Here, while the Court recognizes that plaintiff alleges he has suffered significant injuries, including hemiplegia and severe and permanent brain damage as a result of a delay in diagnosis, the Court finds plaintiffs expert opinion conclusory, to wit, the expert does not delineate any deviations that could be viewed as gross negligence rather than medical malpractice. Similarly, plaintiffs proposed amended Complaint is nearly identical to his original Complaint but for adding the terms "reckless," "grossly negligent manner," "grossly negligently," and "recklessly" alongside the previously stated negligence and careless allegations. In other words, plaintiff has failed to make allegations beyond those of ordinary negligence or malpractice, to wit, there is no showing that defendants engaged in willful, wanton, malicious or reckless conduct rising to the level of gross negligence. Consequently, plaintiffs crossmotion to amend his Complaint to add gross negligence is denied without prejudice.
Plaintiff's 2023 proposed Amended Complaint also continues to assert his causes of action against Montefiore Health System, Inc. even though the action was discontinued as against that entity in 2021.
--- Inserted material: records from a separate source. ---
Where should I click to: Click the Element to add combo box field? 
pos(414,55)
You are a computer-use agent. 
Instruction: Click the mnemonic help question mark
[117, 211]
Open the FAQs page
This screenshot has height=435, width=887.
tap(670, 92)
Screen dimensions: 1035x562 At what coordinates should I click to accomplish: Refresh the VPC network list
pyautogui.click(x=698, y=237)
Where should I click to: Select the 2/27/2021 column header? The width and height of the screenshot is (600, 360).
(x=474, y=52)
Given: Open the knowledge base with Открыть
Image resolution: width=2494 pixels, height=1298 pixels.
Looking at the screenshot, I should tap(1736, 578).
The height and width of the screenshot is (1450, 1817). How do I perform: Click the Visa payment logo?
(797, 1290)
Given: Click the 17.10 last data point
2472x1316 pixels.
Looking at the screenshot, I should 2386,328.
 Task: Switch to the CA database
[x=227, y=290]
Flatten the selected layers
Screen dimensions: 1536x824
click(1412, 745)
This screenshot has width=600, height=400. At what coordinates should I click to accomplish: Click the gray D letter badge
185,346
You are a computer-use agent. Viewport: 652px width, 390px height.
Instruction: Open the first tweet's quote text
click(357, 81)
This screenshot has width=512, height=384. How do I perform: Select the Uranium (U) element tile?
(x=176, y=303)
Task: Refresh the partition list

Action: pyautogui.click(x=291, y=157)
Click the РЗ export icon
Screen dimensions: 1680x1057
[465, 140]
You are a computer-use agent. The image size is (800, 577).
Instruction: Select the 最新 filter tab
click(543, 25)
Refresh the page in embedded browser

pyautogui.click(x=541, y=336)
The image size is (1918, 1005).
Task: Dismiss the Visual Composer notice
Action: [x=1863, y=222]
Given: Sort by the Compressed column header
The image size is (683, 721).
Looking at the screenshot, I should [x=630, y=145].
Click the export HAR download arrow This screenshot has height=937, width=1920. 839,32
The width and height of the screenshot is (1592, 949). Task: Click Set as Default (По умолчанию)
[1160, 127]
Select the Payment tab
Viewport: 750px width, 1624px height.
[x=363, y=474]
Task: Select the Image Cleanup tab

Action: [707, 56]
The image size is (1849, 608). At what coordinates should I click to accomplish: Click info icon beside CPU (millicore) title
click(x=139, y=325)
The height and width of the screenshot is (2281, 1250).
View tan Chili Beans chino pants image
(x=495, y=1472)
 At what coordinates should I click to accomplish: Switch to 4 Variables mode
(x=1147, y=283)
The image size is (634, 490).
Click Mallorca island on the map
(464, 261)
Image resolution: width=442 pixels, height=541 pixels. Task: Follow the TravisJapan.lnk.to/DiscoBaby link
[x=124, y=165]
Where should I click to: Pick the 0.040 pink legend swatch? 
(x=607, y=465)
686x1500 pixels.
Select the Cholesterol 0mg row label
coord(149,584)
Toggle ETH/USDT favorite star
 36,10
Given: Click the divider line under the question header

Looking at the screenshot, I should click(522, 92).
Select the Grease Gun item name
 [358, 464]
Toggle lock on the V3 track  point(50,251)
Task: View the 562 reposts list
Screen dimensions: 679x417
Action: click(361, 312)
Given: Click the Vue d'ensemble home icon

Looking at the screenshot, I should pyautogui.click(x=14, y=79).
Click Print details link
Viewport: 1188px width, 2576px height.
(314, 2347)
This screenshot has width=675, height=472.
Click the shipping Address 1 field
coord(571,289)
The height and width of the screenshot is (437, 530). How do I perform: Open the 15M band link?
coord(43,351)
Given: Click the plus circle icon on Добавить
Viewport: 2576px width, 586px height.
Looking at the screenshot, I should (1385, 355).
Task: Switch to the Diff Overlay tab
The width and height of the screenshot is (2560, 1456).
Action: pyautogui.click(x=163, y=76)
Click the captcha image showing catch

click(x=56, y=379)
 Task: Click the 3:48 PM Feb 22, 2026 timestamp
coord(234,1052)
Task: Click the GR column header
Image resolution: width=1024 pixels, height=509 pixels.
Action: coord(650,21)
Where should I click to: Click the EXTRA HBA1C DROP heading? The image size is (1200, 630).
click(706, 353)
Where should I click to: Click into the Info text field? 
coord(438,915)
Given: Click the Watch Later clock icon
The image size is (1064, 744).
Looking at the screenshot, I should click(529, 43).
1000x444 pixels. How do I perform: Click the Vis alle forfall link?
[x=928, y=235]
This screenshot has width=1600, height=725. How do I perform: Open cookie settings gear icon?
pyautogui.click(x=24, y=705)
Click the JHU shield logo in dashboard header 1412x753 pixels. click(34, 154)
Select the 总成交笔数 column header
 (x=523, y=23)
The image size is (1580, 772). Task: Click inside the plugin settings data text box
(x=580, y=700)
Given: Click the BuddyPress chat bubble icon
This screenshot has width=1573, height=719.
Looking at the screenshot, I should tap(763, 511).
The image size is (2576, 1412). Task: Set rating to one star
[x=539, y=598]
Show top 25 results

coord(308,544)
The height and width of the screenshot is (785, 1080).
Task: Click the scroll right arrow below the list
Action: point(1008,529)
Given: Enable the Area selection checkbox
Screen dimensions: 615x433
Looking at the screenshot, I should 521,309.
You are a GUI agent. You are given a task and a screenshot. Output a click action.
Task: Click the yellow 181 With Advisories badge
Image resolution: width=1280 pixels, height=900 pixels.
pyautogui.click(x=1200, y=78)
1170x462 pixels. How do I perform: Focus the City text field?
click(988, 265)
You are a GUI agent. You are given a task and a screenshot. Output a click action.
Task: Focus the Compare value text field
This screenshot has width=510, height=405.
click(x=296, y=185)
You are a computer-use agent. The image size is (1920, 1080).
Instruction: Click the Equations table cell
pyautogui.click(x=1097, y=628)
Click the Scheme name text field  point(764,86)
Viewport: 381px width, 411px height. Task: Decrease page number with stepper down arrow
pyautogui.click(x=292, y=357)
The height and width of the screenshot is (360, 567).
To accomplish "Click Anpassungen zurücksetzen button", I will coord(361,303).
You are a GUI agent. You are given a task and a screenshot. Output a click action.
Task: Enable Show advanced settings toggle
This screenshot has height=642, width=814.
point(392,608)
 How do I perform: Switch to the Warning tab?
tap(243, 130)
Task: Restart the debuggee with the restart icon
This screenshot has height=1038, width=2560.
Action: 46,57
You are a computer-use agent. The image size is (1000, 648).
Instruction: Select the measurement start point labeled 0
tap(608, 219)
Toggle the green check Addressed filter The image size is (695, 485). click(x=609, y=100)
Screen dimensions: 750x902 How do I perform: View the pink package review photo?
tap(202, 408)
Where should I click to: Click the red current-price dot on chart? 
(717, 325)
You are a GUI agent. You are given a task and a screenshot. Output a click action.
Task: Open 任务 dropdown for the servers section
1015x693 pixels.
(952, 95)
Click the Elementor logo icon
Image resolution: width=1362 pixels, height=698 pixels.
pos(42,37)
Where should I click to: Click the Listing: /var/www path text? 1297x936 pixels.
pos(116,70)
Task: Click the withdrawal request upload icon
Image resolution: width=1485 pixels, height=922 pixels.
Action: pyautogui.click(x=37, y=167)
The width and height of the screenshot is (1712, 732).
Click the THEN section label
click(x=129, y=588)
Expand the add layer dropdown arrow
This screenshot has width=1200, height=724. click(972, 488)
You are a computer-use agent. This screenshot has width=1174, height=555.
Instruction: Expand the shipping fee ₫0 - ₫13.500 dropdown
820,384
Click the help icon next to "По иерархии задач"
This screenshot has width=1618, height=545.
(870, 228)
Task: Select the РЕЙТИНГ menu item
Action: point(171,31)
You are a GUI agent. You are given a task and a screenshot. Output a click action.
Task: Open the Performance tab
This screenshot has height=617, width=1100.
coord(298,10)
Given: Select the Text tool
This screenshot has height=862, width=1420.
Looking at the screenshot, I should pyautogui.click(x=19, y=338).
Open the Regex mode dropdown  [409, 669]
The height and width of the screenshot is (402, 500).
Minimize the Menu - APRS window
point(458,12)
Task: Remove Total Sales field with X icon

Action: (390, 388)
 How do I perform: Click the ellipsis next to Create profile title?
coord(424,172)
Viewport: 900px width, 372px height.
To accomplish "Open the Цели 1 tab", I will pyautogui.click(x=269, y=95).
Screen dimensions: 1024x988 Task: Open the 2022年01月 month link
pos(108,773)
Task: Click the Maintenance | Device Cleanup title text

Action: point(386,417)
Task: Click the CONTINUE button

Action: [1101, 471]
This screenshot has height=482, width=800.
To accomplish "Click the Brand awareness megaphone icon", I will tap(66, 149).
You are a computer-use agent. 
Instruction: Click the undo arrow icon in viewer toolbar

We have considered the parties' remaining arguments and find them unavailing. Accordingly, it is hereby,
ORDERED that defendants' motion seeking dismissal of plaintiffs Complaint, is denied; And it is further
ORDERED that plaintiffs cross-motion seeking leave to amend his Complaint is denied; And it is further
ORDERED that counsel for defendants shall serve a copy of this Order with Notice of Entry on all parties within thirty (30) days of the entry of this Order.
This constitutes the Decision and Order of the Court.